Por desgracia sucedió entonces que uno de sus maestros manifestó la pretensión de saber algo concreto acerca del sentido de la vista. Pronunció discursos, agitó cuanto pudo, ganó seguidores y por último consiguió hacerse nombrar principal del gremio de los ciegos. Sentaba cátedra sobre el mundo de los colores, y desde entonces todo empezó a salir mal.

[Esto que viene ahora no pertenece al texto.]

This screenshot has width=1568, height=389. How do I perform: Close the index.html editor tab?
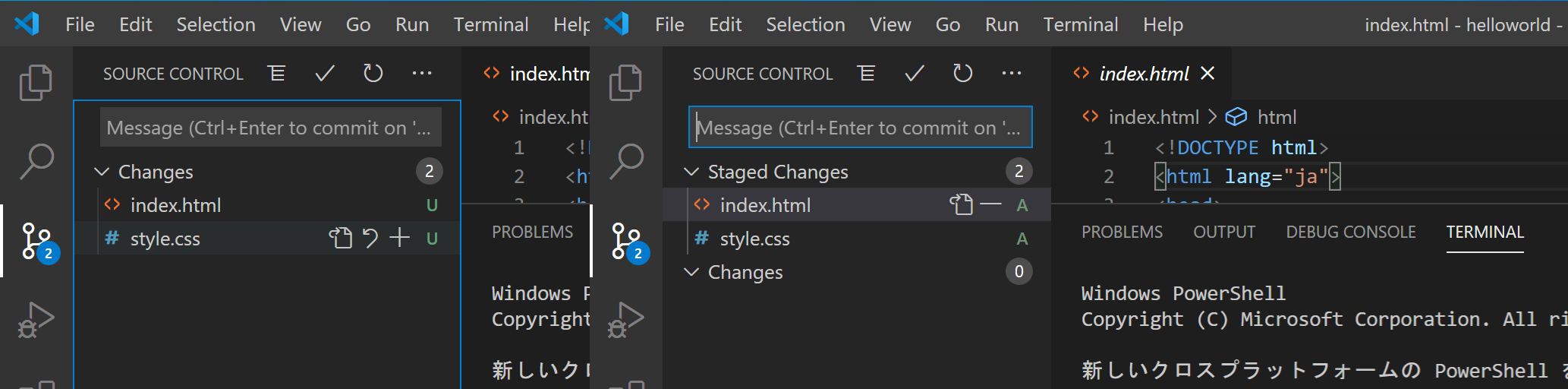tap(1207, 74)
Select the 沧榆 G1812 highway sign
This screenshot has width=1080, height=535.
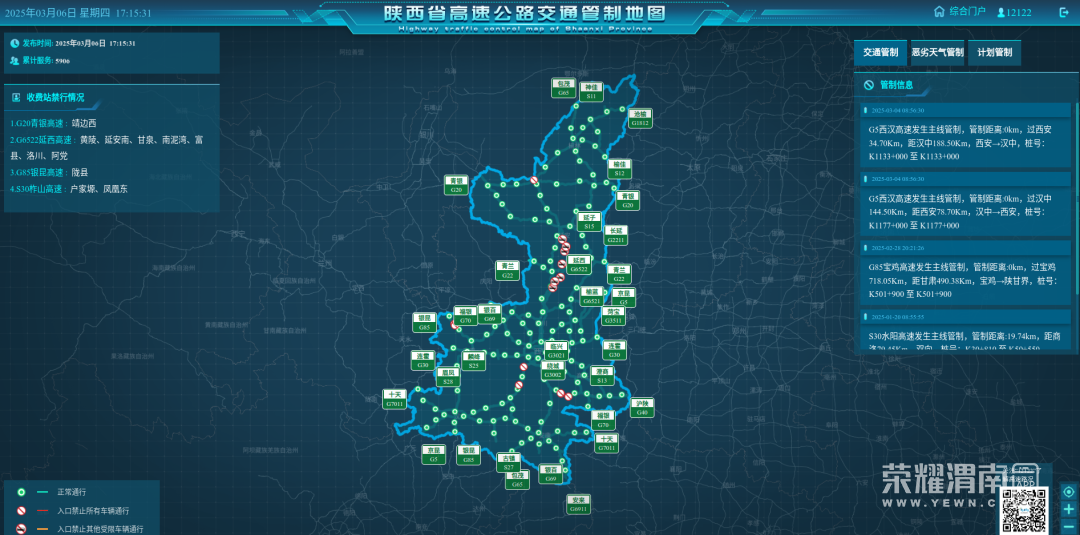tap(641, 118)

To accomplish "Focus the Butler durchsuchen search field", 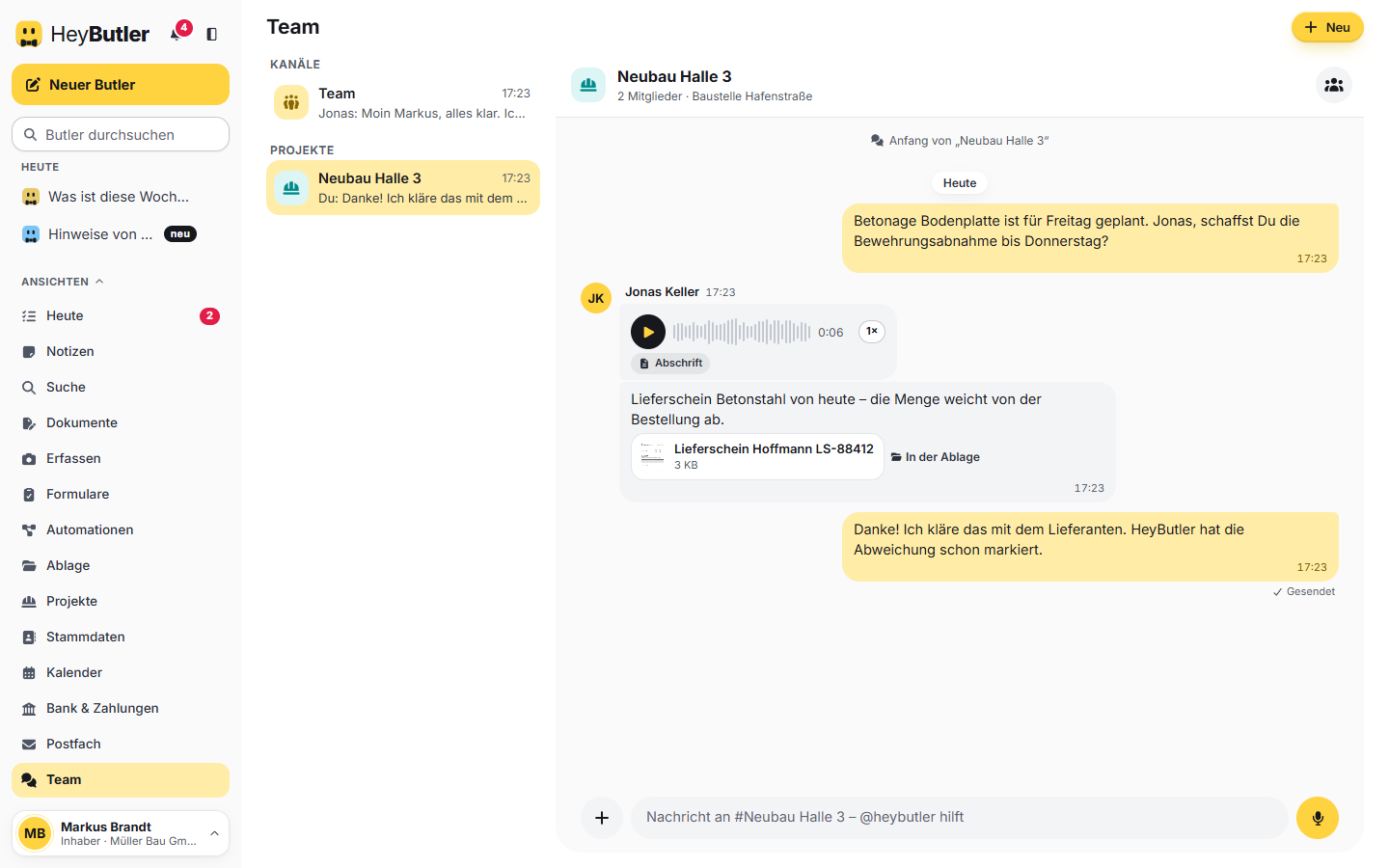I will (x=121, y=135).
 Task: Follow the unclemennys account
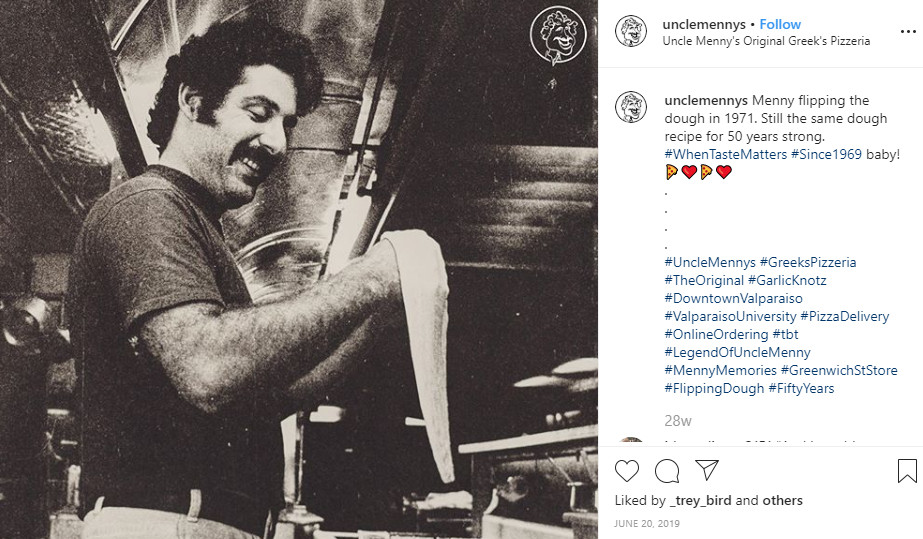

Este primer dictador de los ciegos empezó por crear un círculo restringido de consejeros, mediante lo cual se adueñó de todas las limosnas. A partir de entonces nadie pudo oponérsele, y sentenció que la indumentaria de todos los ciegos era blanca. Ellos lo creyeron y hablaban mucho de sus hermosas ropas blancas, aunque ninguno de ellos las llevaba de tal color. De modo que el mundo se burlaba de ellos, por lo que se quejaron al dictador. Éste los recibió de muy mal talante, los trató de innovadores, de libertinos y de rebeldes que adoptaban las necias opiniones de las gentes que tenían vista. Eran rebeldes porque, caso inaudito, se atrevían a dudar de la infalibilidad de su jefe. Esta cuestión suscitó la aparición de dos partidos.

Para sosegar los ánimos, el sumo príncipe de los ciegos lanzó un nuevo edicto, que declaraba que la vestimenta de los ciegos era roja. Pero esto tampoco resultó cierto; ningún ciego llevaba prendas de color rojo. Las mofas arreciaron y la comunidad de los ciegos estaba cada vez más quejosa. El jefe montó en cólera, y los demás también. La batalla duró largo tiempo y no hubo paz hasta que los ciegos tomaron la decisión de suspender provisionalmente todo juicio acerca de los colores.

Un sordo que leyó este cuento admitió que el error de los ciegos había consistido en atreverse a opinar sobre colores. Por su parte, sin embargo, siguió firmemente convencido de que los sordos eran las únicas personas autorizadas a opinar en materia de música.